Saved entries
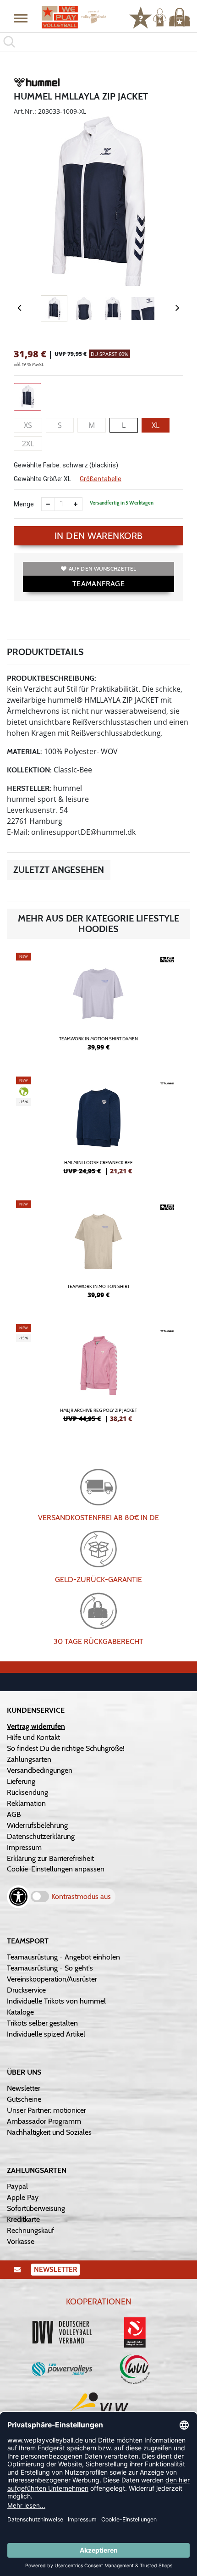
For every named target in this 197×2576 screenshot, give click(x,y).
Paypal (17, 2186)
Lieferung (21, 1781)
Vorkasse (20, 2241)
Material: (24, 751)
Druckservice (26, 1990)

• **What you should do**:
What is needed is an exact copy of the entries, without any images.

• **Task response**:
For every named target in this 197×2576 screenshot, give click(x,y).
Paypal (17, 2186)
Lieferung (21, 1781)
Vorkasse (20, 2241)
Material: (24, 751)
Druckservice (26, 1990)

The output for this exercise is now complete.